> TASK
Go to the line in the entries below that holds "Weddings (848, 280)" and repeat exactly from there through the line that holds "Facebook Feed (581, 2054)", inclusive.

> Stored records
========

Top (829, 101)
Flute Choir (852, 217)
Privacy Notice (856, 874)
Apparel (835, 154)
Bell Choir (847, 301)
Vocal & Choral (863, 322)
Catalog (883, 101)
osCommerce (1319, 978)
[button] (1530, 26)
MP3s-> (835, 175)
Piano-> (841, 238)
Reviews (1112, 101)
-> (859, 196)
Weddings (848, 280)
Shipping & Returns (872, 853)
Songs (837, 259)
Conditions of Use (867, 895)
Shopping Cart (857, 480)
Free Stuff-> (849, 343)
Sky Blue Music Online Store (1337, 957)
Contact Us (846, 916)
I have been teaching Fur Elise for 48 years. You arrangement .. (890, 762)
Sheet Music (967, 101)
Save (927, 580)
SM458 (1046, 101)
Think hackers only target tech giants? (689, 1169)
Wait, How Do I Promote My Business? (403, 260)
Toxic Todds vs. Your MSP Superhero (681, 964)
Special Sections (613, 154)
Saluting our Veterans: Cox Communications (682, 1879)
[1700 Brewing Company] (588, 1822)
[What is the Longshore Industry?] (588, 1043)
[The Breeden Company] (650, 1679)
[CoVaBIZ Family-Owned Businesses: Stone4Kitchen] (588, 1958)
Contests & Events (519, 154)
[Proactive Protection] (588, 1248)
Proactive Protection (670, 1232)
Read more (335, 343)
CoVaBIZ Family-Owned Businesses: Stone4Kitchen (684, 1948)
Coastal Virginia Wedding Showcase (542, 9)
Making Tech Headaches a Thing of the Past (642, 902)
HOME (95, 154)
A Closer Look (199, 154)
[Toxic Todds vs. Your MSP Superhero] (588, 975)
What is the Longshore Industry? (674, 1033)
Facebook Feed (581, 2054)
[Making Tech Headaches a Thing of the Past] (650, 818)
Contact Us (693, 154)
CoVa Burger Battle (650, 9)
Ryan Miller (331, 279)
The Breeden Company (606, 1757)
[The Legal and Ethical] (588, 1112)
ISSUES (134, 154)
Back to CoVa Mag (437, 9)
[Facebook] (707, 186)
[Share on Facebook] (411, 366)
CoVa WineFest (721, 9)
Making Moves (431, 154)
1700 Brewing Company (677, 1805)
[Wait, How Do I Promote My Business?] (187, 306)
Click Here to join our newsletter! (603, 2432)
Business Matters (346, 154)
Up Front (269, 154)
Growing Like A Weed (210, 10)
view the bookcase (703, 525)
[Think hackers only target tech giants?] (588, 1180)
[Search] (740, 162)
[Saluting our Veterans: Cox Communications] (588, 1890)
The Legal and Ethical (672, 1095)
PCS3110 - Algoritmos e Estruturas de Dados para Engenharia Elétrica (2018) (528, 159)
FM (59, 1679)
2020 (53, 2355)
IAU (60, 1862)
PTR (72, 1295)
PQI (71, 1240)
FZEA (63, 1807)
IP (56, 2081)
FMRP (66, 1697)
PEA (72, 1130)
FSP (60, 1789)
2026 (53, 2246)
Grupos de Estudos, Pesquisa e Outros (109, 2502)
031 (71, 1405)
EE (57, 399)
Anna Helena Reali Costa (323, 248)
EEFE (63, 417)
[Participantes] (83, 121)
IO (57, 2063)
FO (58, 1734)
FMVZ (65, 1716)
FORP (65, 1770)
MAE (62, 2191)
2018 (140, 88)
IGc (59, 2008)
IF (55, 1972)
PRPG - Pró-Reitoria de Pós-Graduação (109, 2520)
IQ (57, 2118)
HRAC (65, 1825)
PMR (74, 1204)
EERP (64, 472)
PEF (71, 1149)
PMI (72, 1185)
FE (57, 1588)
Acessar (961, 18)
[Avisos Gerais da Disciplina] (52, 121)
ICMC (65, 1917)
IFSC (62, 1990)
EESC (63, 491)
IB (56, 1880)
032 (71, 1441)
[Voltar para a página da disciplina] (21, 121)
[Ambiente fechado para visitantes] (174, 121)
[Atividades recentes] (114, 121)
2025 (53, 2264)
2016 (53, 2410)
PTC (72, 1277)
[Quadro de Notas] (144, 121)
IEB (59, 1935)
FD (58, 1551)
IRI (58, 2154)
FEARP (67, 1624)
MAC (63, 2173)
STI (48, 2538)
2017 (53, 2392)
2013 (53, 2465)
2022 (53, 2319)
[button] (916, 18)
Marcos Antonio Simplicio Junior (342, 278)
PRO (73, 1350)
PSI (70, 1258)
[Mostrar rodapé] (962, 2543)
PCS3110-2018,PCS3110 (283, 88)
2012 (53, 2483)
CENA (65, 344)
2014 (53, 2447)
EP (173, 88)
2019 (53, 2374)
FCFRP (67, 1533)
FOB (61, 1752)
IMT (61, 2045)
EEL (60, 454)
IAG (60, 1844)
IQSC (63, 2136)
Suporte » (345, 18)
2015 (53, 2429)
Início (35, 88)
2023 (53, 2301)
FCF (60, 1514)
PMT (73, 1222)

========

> ANSWER TO THE PROBLEM
Weddings (848, 280)
Shipping & Returns (872, 853)
Songs (837, 259)
Conditions of Use (867, 895)
Shopping Cart (857, 480)
Free Stuff-> (849, 343)
Sky Blue Music Online Store (1337, 957)
Contact Us (846, 916)
I have been teaching Fur Elise for 48 years. You arrangement .. (890, 762)
Sheet Music (967, 101)
Save (927, 580)
SM458 (1046, 101)
Think hackers only target tech giants? (689, 1169)
Wait, How Do I Promote My Business? (403, 260)
Toxic Todds vs. Your MSP Superhero (681, 964)
Special Sections (613, 154)
Saluting our Veterans: Cox Communications (682, 1879)
[1700 Brewing Company] (588, 1822)
[What is the Longshore Industry?] (588, 1043)
[The Breeden Company] (650, 1679)
[CoVaBIZ Family-Owned Businesses: Stone4Kitchen] (588, 1958)
Contests & Events (519, 154)
[Proactive Protection] (588, 1248)
Proactive Protection (670, 1232)
Read more (335, 343)
CoVaBIZ Family-Owned Businesses: Stone4Kitchen (684, 1948)
Coastal Virginia Wedding Showcase (542, 9)
Making Tech Headaches a Thing of the Past (642, 902)
HOME (95, 154)
A Closer Look (199, 154)
[Toxic Todds vs. Your MSP Superhero] (588, 975)
What is the Longshore Industry? (674, 1033)
Facebook Feed (581, 2054)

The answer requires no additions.